Closer to home now, during communion, someone confesses their feebleness to God that, so significantly, they had failed so often to believe in the enormity of his forgiveness and the depth and breadth of his Grace for themself. Because of this they found it hard to offer that onwards. They confessed that they don’t understand his grace. How astute.
Having been offered so little unconditional love and real grace in early life, they didn’t believe it personally and therefore, and despite having been a Christian for many years, struggled to pass it on. They really didn’t understand grace. And when it was offered to them, found it oh so difficult to countenance. Directly because of that, they found it so hard to offer to others. Indeed, they could barely go to the place of acknowledging the sin done against them personally because they didn’t really know how to forgive for it. Therefore they must ‘deny’ the damage - or pass it elsewhere.
Actually, the reality is freeing. “I hurt you! You hurt me! We can’t ‘get it right’ for each other all the time! We transgress against each other. And then we forgive. As in Christ we too are forgiven. That’s the point of the Cross and Resurrection!! That really is the point!! Grace is bigger.”

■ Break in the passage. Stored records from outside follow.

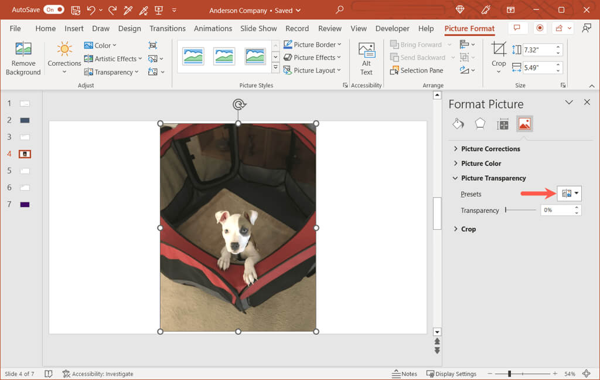
Task: Open the Design ribbon tab
Action: (x=129, y=28)
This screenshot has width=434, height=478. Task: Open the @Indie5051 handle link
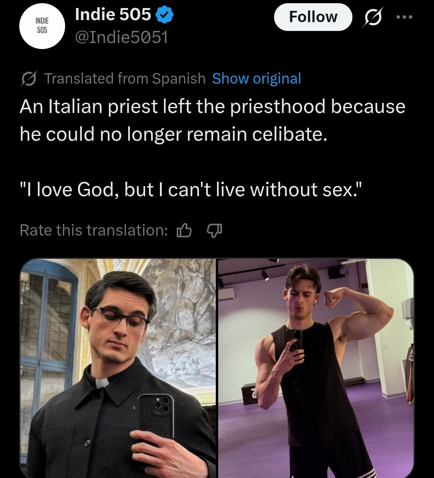tap(121, 37)
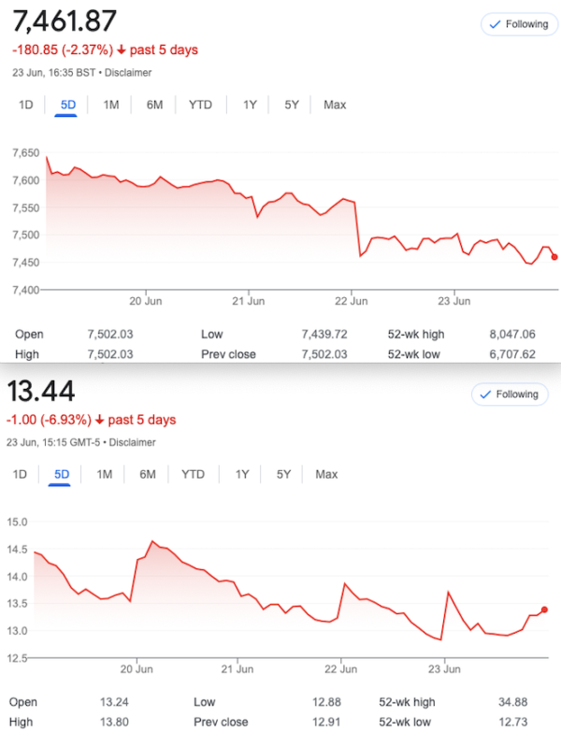Select Max range on bottom chart
Image resolution: width=561 pixels, height=731 pixels.
326,475
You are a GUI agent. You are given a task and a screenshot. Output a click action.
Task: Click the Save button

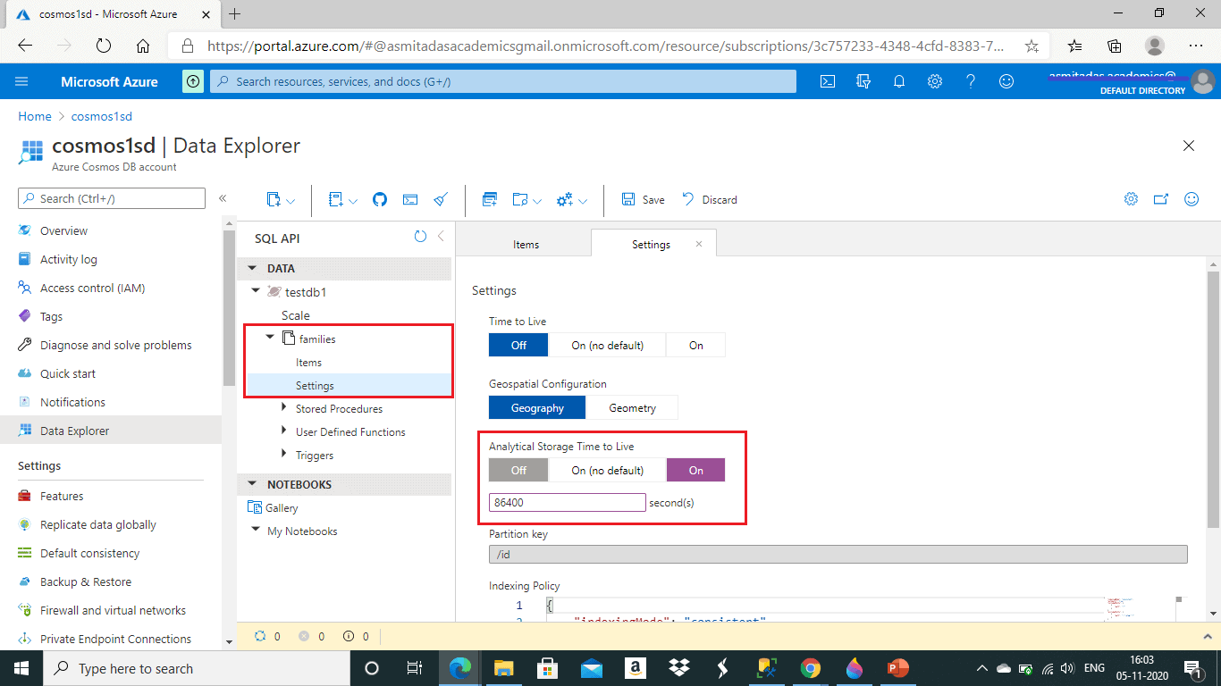pyautogui.click(x=643, y=200)
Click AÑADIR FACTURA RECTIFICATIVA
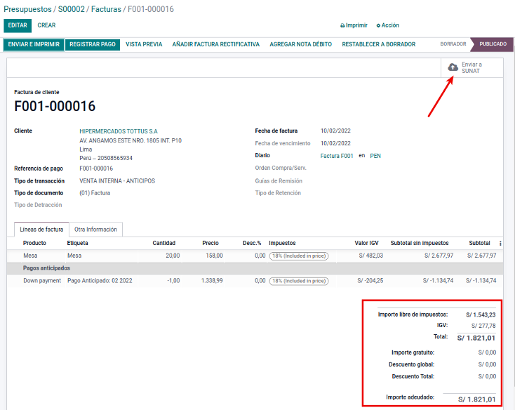 (215, 44)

In a grace-filled Body, it is vital to experience this as an ongoing reality that suggests there is something bigger than the constant agony of always ‘trying to get it right’ and then dealing with the tumultuous emotions of either having ‘got it wrong’ and facing the terrible fact that someone might be cross, or someone else ‘getting it wrong’ and then facing the dreadful reality of anger without knowing what to do with it.
Often the result is personal confusion combined with giving out fury in every tiny way until it all burst out in confrontation and accusation and blame. It’s a pattern that is repeated continually. But it’s a marker of what great work that God was doing and it couldn’t be done anywhere less intentional than that Safe Place of His Body. To strive, however imperfectly, to forgive and to be forgiving is to grapple to be real and live out the truth of the gospel.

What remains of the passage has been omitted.